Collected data

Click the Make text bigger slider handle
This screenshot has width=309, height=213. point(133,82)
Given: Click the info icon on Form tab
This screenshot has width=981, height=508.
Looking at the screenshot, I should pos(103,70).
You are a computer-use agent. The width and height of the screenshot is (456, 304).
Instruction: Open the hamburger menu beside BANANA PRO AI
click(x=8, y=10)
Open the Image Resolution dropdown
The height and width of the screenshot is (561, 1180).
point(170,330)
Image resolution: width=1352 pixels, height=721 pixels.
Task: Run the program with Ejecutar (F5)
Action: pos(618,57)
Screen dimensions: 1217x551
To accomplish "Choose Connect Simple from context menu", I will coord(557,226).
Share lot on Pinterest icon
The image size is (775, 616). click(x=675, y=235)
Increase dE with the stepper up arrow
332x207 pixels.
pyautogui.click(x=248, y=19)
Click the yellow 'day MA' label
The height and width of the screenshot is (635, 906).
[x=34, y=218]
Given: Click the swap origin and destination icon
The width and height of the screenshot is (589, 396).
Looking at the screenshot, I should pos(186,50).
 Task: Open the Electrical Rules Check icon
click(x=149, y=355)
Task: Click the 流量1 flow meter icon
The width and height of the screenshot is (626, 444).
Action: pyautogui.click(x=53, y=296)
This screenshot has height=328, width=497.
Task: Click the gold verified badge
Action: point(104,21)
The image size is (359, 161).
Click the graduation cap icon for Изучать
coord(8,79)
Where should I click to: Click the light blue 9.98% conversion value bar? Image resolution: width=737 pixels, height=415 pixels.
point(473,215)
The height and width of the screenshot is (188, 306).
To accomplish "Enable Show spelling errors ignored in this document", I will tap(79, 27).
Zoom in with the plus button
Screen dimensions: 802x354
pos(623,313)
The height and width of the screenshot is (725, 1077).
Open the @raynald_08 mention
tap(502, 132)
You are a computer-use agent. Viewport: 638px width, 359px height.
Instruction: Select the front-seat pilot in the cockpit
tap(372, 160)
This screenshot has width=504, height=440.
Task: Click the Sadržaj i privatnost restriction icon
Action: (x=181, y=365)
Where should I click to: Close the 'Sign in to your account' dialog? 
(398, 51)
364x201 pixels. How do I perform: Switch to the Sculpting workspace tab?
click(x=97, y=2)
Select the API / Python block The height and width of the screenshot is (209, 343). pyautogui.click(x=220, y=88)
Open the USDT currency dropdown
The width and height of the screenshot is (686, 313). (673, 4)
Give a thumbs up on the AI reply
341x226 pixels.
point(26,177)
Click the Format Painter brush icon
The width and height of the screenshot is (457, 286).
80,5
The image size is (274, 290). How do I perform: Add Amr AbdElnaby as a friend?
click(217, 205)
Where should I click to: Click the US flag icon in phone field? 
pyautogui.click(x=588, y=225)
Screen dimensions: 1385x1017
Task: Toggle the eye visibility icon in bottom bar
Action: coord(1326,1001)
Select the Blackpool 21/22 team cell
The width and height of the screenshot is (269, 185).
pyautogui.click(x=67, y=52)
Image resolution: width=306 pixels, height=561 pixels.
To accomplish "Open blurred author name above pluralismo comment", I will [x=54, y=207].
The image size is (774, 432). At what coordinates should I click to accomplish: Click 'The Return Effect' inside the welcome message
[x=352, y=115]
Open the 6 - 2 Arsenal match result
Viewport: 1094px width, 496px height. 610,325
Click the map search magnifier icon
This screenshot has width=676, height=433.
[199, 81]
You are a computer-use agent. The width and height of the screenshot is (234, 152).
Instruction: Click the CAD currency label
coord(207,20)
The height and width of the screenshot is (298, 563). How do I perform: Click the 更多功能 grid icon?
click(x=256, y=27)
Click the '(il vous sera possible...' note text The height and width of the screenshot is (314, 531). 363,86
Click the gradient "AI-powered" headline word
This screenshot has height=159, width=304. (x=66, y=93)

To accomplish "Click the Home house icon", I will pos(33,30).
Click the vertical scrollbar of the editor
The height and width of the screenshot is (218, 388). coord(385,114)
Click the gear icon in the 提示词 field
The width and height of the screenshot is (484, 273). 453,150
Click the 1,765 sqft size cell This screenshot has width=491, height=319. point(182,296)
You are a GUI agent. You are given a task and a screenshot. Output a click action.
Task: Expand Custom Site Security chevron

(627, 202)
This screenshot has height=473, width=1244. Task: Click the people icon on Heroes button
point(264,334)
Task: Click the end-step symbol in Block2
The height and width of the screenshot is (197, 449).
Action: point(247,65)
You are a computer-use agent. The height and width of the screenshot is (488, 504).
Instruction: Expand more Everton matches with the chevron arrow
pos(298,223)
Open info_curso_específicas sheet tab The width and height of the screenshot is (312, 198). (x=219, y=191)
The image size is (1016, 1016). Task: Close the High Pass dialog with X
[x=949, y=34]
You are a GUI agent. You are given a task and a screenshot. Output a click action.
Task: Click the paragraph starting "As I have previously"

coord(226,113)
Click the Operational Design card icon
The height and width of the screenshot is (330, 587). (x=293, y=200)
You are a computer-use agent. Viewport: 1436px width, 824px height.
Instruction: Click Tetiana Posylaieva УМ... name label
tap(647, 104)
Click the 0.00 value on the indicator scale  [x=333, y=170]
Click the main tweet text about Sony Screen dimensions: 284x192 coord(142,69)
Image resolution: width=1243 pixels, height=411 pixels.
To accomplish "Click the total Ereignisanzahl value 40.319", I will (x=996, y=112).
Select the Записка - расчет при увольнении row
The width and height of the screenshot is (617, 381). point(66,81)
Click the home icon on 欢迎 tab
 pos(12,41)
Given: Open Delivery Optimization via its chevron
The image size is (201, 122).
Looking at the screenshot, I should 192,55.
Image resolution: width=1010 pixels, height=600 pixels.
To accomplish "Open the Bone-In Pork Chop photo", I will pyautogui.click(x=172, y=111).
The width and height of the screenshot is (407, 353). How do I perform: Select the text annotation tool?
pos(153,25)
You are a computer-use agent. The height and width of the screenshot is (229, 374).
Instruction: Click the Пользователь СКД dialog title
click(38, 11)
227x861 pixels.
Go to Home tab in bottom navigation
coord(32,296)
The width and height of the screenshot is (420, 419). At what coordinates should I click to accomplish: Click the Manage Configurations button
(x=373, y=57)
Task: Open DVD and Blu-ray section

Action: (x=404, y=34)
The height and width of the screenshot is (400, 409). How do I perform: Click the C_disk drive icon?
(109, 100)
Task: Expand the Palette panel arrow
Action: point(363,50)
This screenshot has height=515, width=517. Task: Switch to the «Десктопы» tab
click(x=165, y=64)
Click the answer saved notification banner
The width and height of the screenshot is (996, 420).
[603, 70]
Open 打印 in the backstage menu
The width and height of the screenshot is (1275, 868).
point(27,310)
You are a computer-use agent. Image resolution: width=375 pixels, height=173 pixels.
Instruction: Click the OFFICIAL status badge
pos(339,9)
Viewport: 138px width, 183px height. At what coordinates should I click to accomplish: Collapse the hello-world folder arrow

Task requirements
A verbatim output of all the data above is needed.

Task output
Click the Make text bigger slider handle
This screenshot has width=309, height=213. point(133,82)
Given: Click the info icon on Form tab
This screenshot has width=981, height=508.
Looking at the screenshot, I should pos(103,70).
You are a computer-use agent. The width and height of the screenshot is (456, 304).
Instruction: Open the hamburger menu beside BANANA PRO AI
click(x=8, y=10)
Open the Image Resolution dropdown
The height and width of the screenshot is (561, 1180).
point(170,330)
Image resolution: width=1352 pixels, height=721 pixels.
Task: Run the program with Ejecutar (F5)
Action: pos(618,57)
Screen dimensions: 1217x551
To accomplish "Choose Connect Simple from context menu", I will coord(557,226).
Share lot on Pinterest icon
The image size is (775, 616). click(x=675, y=235)
Increase dE with the stepper up arrow
332x207 pixels.
pyautogui.click(x=248, y=19)
Click the yellow 'day MA' label
The height and width of the screenshot is (635, 906).
[x=34, y=218]
Given: Click the swap origin and destination icon
The width and height of the screenshot is (589, 396).
Looking at the screenshot, I should pos(186,50).
 Task: Open the Electrical Rules Check icon
click(x=149, y=355)
Task: Click the 流量1 flow meter icon
The width and height of the screenshot is (626, 444).
Action: pyautogui.click(x=53, y=296)
This screenshot has height=328, width=497.
Task: Click the gold verified badge
Action: point(104,21)
The image size is (359, 161).
Click the graduation cap icon for Изучать
coord(8,79)
Where should I click to: Click the light blue 9.98% conversion value bar? Image resolution: width=737 pixels, height=415 pixels.
point(473,215)
The height and width of the screenshot is (188, 306).
To accomplish "Enable Show spelling errors ignored in this document", I will tap(79, 27).
Zoom in with the plus button
Screen dimensions: 802x354
pos(623,313)
The height and width of the screenshot is (725, 1077).
Open the @raynald_08 mention
tap(502, 132)
You are a computer-use agent. Viewport: 638px width, 359px height.
Instruction: Select the front-seat pilot in the cockpit
tap(372, 160)
This screenshot has width=504, height=440.
Task: Click the Sadržaj i privatnost restriction icon
Action: (x=181, y=365)
Where should I click to: Close the 'Sign in to your account' dialog? 
(398, 51)
364x201 pixels. How do I perform: Switch to the Sculpting workspace tab?
click(x=97, y=2)
Select the API / Python block The height and width of the screenshot is (209, 343). pyautogui.click(x=220, y=88)
Open the USDT currency dropdown
The width and height of the screenshot is (686, 313). (673, 4)
Give a thumbs up on the AI reply
341x226 pixels.
point(26,177)
Click the Format Painter brush icon
The width and height of the screenshot is (457, 286).
80,5
The image size is (274, 290). How do I perform: Add Amr AbdElnaby as a friend?
click(217, 205)
Where should I click to: Click the US flag icon in phone field? 
pyautogui.click(x=588, y=225)
Screen dimensions: 1385x1017
Task: Toggle the eye visibility icon in bottom bar
Action: coord(1326,1001)
Select the Blackpool 21/22 team cell
The width and height of the screenshot is (269, 185).
pyautogui.click(x=67, y=52)
Image resolution: width=306 pixels, height=561 pixels.
To accomplish "Open blurred author name above pluralismo comment", I will [x=54, y=207].
The image size is (774, 432). At what coordinates should I click to accomplish: Click 'The Return Effect' inside the welcome message
[x=352, y=115]
Open the 6 - 2 Arsenal match result
Viewport: 1094px width, 496px height. 610,325
Click the map search magnifier icon
This screenshot has width=676, height=433.
[199, 81]
You are a computer-use agent. The width and height of the screenshot is (234, 152).
Instruction: Click the CAD currency label
coord(207,20)
The height and width of the screenshot is (298, 563). How do I perform: Click the 更多功能 grid icon?
click(x=256, y=27)
Click the '(il vous sera possible...' note text The height and width of the screenshot is (314, 531). 363,86
Click the gradient "AI-powered" headline word
This screenshot has height=159, width=304. (x=66, y=93)

To accomplish "Click the Home house icon", I will pos(33,30).
Click the vertical scrollbar of the editor
The height and width of the screenshot is (218, 388). coord(385,114)
Click the gear icon in the 提示词 field
The width and height of the screenshot is (484, 273). 453,150
Click the 1,765 sqft size cell This screenshot has width=491, height=319. point(182,296)
You are a GUI agent. You are given a task and a screenshot. Output a click action.
Task: Expand Custom Site Security chevron

(627, 202)
This screenshot has height=473, width=1244. Task: Click the people icon on Heroes button
point(264,334)
Task: Click the end-step symbol in Block2
The height and width of the screenshot is (197, 449).
Action: point(247,65)
You are a computer-use agent. The height and width of the screenshot is (488, 504).
Instruction: Expand more Everton matches with the chevron arrow
pos(298,223)
Open info_curso_específicas sheet tab The width and height of the screenshot is (312, 198). (x=219, y=191)
The image size is (1016, 1016). Task: Close the High Pass dialog with X
[x=949, y=34]
You are a GUI agent. You are given a task and a screenshot. Output a click action.
Task: Click the paragraph starting "As I have previously"

coord(226,113)
Click the Operational Design card icon
The height and width of the screenshot is (330, 587). (x=293, y=200)
You are a computer-use agent. Viewport: 1436px width, 824px height.
Instruction: Click Tetiana Posylaieva УМ... name label
tap(647, 104)
Click the 0.00 value on the indicator scale  [x=333, y=170]
Click the main tweet text about Sony Screen dimensions: 284x192 coord(142,69)
Image resolution: width=1243 pixels, height=411 pixels.
To accomplish "Click the total Ereignisanzahl value 40.319", I will (x=996, y=112).
Select the Записка - расчет при увольнении row
The width and height of the screenshot is (617, 381). point(66,81)
Click the home icon on 欢迎 tab
 pos(12,41)
Given: Open Delivery Optimization via its chevron
The image size is (201, 122).
Looking at the screenshot, I should 192,55.
Image resolution: width=1010 pixels, height=600 pixels.
To accomplish "Open the Bone-In Pork Chop photo", I will pyautogui.click(x=172, y=111).
The width and height of the screenshot is (407, 353). How do I perform: Select the text annotation tool?
pos(153,25)
You are a computer-use agent. The height and width of the screenshot is (229, 374).
Instruction: Click the Пользователь СКД dialog title
click(38, 11)
227x861 pixels.
Go to Home tab in bottom navigation
coord(32,296)
The width and height of the screenshot is (420, 419). At what coordinates should I click to accomplish: Click the Manage Configurations button
(x=373, y=57)
Task: Open DVD and Blu-ray section

Action: (x=404, y=34)
The height and width of the screenshot is (400, 409). How do I perform: Click the C_disk drive icon?
(109, 100)
Task: Expand the Palette panel arrow
Action: point(363,50)
This screenshot has height=515, width=517. Task: Switch to the «Десктопы» tab
click(x=165, y=64)
Click the answer saved notification banner
The width and height of the screenshot is (996, 420).
[603, 70]
Open 打印 in the backstage menu
The width and height of the screenshot is (1275, 868).
point(27,310)
You are a computer-use agent. Image resolution: width=375 pixels, height=173 pixels.
Instruction: Click the OFFICIAL status badge
pos(339,9)
Viewport: 138px width, 183px height. At what coordinates should I click to accomplish: Collapse the hello-world folder arrow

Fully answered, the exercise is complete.